Copy exactly the lines of the records below, and only those lines, beginning with the line that contains "Open info tooltip for Záruka okamžité výměny" and ending with the line that contains "Viewport: 1568px width, 690px height.".

- _Records for the task_:
-=-=-=-=-

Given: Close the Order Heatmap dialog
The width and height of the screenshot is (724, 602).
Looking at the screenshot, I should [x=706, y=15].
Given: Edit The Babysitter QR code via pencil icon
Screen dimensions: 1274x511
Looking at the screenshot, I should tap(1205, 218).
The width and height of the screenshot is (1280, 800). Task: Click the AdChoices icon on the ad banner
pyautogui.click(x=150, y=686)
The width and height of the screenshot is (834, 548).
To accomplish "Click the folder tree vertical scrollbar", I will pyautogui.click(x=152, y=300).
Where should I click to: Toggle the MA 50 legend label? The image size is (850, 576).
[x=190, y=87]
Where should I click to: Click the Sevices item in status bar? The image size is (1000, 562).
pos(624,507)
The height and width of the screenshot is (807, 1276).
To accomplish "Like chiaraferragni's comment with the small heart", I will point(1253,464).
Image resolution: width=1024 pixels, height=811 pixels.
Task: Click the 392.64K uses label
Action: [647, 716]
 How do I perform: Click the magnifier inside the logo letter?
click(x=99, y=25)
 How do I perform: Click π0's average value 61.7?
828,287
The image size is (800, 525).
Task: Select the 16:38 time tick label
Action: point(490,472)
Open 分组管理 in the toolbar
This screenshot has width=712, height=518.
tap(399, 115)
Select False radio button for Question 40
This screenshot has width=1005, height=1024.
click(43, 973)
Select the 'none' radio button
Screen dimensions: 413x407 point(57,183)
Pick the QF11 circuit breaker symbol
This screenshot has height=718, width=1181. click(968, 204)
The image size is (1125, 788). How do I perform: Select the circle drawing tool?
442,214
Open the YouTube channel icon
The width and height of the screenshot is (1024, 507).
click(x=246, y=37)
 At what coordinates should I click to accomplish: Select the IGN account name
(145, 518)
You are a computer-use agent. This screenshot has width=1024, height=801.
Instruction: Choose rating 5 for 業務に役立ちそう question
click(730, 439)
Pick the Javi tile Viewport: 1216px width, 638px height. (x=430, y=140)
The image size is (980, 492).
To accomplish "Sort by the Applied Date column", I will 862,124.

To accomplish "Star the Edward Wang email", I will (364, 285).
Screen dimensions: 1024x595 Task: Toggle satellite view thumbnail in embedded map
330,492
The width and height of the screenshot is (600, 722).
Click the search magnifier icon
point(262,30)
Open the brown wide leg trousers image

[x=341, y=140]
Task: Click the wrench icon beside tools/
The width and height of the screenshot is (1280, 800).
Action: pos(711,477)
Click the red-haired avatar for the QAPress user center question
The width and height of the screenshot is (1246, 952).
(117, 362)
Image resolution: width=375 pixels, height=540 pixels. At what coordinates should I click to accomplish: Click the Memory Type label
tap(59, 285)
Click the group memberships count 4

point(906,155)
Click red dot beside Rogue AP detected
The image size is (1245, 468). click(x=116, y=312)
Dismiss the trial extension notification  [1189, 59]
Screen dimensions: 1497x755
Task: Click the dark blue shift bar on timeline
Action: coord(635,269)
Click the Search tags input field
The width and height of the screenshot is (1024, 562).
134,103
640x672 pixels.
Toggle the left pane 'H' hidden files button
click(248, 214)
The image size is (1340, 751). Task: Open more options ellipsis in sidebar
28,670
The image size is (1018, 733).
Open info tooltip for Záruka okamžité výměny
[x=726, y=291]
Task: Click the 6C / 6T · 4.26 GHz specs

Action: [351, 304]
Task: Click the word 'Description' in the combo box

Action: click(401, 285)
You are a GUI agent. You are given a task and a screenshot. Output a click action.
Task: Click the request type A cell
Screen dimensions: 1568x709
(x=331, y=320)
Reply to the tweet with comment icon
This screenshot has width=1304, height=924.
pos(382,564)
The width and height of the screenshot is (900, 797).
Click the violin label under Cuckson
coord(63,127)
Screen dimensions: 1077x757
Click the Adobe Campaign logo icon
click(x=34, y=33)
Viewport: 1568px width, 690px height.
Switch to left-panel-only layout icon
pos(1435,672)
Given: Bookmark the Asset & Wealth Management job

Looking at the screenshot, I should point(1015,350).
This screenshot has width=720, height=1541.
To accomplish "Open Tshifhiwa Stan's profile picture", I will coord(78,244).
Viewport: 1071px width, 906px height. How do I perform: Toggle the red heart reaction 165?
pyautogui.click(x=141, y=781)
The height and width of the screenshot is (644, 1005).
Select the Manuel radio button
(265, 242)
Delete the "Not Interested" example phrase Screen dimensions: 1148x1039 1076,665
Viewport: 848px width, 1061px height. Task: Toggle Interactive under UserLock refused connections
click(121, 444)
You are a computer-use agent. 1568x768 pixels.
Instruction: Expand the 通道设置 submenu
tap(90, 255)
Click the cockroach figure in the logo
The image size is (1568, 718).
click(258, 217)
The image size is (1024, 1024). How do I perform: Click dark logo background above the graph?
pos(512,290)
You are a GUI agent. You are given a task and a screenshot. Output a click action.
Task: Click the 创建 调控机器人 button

-=-=-=-=-

- _Answer section_:
Open info tooltip for Záruka okamžité výměny
[x=726, y=291]
Task: Click the 6C / 6T · 4.26 GHz specs

Action: [351, 304]
Task: Click the word 'Description' in the combo box

Action: click(401, 285)
You are a GUI agent. You are given a task and a screenshot. Output a click action.
Task: Click the request type A cell
Screen dimensions: 1568x709
(x=331, y=320)
Reply to the tweet with comment icon
This screenshot has width=1304, height=924.
pos(382,564)
The width and height of the screenshot is (900, 797).
Click the violin label under Cuckson
coord(63,127)
Screen dimensions: 1077x757
Click the Adobe Campaign logo icon
click(x=34, y=33)
Viewport: 1568px width, 690px height.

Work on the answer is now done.